Hamlet in County Durham, England

Langdon Beck is a hamlet in the civil parish of Forest and Frith, in County Durham, England. It is situated in upper Teesdale, between Forest-in-Teesdale and Harwood, halfway between Penrith and Durham. It is a stronghold for the black grouse, one of the few sites for them in the North of England.

== History ==
Historically, Langdon Beck hosted one of the largest agricultural shows in North Teesdale. However the shows abruptly stopped in the early 20th century for an unknown reason. In 2000, they were revived as an annual event. Prizes were traditionally awarded by John Vane, 11th Baron Barnard until his death in 2016. The newly revived event has taken place annually except in 2001 due to the 2001 United Kingdom foot-and-mouth outbreak. During the outbreak, there was concern that Langdon Beck's only hostel could close due to lack of tourism. It received a grant of £1,000 from Teesdale District Council for solar power with extra funding from Durham County Council. Langdon Beck's War Memorial to soldiers from the village who fought in the First World War is located at St James the Less Church.

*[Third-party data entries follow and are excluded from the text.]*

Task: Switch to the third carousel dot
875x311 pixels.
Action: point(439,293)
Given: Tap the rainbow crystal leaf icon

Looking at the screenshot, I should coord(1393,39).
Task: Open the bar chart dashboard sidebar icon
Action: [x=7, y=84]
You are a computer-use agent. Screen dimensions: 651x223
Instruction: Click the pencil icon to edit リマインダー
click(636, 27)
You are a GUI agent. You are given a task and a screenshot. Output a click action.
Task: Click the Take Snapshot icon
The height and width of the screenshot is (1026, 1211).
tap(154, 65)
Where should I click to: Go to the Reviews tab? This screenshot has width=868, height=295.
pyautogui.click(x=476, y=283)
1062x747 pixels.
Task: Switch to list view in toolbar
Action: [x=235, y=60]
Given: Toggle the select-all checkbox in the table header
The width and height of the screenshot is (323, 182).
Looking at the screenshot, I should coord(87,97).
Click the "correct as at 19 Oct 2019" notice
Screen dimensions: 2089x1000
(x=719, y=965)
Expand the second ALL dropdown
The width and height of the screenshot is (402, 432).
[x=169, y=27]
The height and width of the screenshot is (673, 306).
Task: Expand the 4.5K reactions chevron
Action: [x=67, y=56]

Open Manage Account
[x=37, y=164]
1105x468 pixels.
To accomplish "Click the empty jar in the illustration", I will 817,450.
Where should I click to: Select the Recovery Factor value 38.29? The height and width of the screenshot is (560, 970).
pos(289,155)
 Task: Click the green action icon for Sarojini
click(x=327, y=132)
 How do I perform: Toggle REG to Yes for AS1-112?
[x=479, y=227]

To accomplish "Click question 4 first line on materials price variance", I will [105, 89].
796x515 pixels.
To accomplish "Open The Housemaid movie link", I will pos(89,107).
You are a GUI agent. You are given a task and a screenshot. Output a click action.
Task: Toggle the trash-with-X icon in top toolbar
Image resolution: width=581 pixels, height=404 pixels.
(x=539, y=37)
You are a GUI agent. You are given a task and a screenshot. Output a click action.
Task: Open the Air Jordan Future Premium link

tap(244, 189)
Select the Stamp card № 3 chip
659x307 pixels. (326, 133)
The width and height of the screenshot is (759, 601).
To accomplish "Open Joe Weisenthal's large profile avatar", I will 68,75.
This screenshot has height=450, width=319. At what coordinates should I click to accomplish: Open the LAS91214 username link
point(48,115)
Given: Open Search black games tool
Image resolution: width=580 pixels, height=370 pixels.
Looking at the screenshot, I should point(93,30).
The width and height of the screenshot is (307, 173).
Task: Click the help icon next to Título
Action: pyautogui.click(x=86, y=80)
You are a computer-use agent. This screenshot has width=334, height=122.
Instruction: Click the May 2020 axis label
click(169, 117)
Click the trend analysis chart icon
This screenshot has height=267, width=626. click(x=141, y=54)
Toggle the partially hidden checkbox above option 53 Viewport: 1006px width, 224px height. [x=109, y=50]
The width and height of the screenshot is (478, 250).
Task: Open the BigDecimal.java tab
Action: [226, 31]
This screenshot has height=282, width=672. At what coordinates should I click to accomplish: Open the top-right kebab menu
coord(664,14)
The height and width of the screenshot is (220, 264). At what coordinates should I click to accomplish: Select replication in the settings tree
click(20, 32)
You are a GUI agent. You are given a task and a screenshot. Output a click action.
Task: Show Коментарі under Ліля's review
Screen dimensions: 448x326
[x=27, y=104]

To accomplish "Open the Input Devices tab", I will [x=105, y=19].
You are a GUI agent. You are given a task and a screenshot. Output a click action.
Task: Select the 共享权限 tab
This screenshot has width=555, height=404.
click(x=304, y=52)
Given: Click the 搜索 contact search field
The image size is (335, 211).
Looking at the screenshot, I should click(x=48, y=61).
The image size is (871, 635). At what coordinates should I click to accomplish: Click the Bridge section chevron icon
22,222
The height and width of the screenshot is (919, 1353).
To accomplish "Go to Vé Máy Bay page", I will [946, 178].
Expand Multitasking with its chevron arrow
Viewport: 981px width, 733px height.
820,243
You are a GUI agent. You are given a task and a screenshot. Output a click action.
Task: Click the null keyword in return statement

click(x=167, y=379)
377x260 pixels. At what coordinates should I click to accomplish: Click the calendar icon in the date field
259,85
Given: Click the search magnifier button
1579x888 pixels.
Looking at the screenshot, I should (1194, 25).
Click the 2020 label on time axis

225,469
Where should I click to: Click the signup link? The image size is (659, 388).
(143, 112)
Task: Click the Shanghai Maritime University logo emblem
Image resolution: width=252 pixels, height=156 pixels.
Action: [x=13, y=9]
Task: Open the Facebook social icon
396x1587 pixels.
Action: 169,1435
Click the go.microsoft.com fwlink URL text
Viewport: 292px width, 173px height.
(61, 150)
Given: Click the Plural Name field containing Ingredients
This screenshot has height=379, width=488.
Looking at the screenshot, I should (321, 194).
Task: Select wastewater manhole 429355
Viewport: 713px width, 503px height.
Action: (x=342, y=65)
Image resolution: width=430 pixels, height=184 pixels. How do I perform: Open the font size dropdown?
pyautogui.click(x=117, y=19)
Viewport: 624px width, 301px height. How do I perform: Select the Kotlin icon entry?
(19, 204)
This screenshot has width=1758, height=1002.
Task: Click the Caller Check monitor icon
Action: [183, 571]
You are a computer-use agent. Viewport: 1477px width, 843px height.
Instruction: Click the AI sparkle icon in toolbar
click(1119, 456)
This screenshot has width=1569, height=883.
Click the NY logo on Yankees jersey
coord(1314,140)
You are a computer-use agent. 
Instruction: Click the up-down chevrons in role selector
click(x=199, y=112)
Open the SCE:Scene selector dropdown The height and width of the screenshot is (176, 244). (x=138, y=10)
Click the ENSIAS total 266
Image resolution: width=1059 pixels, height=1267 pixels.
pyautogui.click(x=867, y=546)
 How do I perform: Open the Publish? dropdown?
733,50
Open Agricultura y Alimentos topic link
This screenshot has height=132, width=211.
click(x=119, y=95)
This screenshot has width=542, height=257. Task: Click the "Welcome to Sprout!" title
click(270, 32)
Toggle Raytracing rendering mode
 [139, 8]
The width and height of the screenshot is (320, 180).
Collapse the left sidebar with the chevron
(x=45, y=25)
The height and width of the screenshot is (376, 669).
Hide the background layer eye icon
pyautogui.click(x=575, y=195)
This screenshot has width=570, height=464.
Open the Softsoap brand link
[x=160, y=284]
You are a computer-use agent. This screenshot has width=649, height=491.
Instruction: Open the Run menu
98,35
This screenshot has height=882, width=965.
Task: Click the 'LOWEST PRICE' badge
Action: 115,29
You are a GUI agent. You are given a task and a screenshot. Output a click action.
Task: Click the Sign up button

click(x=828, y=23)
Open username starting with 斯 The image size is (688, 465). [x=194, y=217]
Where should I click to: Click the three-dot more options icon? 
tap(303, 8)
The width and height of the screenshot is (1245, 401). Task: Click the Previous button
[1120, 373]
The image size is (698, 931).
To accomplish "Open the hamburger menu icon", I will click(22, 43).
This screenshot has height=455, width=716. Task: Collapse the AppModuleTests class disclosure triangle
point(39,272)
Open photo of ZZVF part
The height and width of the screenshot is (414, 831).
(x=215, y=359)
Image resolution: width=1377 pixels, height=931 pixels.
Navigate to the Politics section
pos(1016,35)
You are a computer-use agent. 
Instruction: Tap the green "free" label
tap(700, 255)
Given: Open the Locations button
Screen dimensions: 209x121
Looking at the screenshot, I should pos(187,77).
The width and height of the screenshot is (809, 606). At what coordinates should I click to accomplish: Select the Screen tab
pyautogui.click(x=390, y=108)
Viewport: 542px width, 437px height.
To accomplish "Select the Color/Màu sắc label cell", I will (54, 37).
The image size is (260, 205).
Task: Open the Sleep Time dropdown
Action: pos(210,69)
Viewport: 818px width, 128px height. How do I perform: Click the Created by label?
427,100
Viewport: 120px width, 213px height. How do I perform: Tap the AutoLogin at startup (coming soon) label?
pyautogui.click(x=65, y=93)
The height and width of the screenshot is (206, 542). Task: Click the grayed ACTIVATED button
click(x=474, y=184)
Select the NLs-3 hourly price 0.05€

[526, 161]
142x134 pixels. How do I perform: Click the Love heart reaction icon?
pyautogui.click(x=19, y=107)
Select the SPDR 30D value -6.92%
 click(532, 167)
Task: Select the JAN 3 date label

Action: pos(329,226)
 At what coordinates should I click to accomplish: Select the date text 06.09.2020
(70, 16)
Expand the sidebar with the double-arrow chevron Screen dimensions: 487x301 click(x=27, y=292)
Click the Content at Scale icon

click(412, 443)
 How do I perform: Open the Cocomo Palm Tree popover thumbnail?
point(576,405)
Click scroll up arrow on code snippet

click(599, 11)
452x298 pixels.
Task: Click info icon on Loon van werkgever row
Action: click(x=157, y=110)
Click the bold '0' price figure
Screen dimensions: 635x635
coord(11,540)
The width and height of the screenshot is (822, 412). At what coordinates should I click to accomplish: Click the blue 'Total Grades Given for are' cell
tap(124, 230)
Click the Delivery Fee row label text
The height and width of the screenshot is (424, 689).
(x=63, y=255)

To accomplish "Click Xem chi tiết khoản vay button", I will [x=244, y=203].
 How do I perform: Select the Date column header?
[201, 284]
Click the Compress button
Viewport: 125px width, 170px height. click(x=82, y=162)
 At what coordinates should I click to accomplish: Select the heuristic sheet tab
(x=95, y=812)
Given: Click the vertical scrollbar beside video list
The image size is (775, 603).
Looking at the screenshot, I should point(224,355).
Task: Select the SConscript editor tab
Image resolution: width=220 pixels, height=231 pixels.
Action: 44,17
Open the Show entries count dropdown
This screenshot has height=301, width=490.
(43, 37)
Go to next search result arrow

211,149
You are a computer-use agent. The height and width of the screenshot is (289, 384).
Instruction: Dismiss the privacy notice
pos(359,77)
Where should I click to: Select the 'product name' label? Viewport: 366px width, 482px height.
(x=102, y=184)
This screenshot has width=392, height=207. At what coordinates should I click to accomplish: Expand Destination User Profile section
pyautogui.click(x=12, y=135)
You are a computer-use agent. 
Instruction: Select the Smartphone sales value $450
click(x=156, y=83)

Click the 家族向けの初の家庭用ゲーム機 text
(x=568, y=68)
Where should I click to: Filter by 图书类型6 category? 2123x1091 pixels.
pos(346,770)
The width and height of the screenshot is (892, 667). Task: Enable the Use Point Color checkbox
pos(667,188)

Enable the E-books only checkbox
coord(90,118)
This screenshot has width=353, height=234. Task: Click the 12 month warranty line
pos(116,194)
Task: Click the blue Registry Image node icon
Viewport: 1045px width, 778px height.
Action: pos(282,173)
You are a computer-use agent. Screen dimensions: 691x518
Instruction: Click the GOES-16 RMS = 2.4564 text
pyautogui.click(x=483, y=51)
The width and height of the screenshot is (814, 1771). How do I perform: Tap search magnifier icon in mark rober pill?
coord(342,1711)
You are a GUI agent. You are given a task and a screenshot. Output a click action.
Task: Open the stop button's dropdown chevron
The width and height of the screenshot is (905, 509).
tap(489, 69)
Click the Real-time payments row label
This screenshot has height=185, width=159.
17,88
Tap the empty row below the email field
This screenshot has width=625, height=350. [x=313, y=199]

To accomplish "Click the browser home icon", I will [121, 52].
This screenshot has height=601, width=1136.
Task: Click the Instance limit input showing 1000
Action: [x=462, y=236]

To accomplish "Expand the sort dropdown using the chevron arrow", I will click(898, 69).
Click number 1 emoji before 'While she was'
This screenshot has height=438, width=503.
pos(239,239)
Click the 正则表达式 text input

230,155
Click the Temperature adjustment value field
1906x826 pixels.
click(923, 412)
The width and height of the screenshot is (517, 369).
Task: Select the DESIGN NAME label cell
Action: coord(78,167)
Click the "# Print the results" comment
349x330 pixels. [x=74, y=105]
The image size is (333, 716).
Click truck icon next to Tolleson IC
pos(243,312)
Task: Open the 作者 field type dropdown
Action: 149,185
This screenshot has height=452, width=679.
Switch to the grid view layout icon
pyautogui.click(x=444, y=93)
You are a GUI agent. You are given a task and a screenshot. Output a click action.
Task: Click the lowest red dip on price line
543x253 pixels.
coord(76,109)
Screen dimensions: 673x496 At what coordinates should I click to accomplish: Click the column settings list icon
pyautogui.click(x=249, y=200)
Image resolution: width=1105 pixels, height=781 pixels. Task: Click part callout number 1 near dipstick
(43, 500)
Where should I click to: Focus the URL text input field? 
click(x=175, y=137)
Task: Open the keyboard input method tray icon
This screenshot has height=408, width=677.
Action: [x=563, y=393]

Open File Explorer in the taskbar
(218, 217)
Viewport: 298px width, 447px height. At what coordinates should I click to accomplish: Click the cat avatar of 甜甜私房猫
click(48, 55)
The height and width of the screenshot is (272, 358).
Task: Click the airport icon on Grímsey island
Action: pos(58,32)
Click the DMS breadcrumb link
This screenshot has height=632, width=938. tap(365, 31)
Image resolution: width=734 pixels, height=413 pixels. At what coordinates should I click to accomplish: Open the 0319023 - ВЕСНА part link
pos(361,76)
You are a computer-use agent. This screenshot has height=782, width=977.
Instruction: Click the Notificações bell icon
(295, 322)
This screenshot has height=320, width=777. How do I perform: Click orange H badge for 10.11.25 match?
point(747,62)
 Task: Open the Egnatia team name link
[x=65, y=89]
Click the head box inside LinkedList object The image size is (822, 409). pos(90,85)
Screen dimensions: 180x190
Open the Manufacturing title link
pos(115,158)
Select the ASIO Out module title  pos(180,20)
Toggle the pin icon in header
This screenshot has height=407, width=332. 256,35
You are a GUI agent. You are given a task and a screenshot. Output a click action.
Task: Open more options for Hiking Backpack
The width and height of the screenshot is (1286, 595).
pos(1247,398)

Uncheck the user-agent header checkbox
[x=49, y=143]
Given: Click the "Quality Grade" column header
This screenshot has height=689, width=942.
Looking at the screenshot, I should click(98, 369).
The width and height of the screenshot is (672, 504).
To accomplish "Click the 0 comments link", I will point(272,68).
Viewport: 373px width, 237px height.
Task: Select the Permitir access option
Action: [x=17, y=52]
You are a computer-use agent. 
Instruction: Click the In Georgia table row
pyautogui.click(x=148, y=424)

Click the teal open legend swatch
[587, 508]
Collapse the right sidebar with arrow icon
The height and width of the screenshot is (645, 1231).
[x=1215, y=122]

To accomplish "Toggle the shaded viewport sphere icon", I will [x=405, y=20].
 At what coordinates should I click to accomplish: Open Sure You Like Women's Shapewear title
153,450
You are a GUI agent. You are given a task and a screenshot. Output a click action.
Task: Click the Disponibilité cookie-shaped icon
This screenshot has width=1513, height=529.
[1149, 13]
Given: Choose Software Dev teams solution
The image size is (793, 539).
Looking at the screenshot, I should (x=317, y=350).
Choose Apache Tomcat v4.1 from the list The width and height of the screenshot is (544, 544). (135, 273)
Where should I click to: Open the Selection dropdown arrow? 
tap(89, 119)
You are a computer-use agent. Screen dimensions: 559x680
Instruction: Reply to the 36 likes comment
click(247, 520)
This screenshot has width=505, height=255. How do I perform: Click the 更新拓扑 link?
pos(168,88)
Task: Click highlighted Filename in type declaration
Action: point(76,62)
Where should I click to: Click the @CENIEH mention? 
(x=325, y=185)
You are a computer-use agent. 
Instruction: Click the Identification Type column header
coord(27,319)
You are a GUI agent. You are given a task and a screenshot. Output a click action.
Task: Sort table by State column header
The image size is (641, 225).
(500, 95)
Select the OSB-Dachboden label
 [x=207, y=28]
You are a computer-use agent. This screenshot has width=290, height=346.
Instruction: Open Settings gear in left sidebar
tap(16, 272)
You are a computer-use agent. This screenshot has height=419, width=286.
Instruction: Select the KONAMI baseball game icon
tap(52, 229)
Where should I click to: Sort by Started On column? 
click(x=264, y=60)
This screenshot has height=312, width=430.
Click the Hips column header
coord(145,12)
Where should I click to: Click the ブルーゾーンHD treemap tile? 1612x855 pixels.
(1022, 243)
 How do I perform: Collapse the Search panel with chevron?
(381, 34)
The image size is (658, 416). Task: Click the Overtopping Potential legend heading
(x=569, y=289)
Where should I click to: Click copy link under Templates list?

Langdon Beck has a geological feature called Cronkley Scar, which is a Whin Sill boulder scree formed from molten magma pushing up marble through igneous rock over millions of years. Langdon Beck is used as the base of a start of several hiking trails. The hamlet features the only major concentration of black grouse in England. Climbing the fells during winter is viewed as hazardous when there is snow on the ground.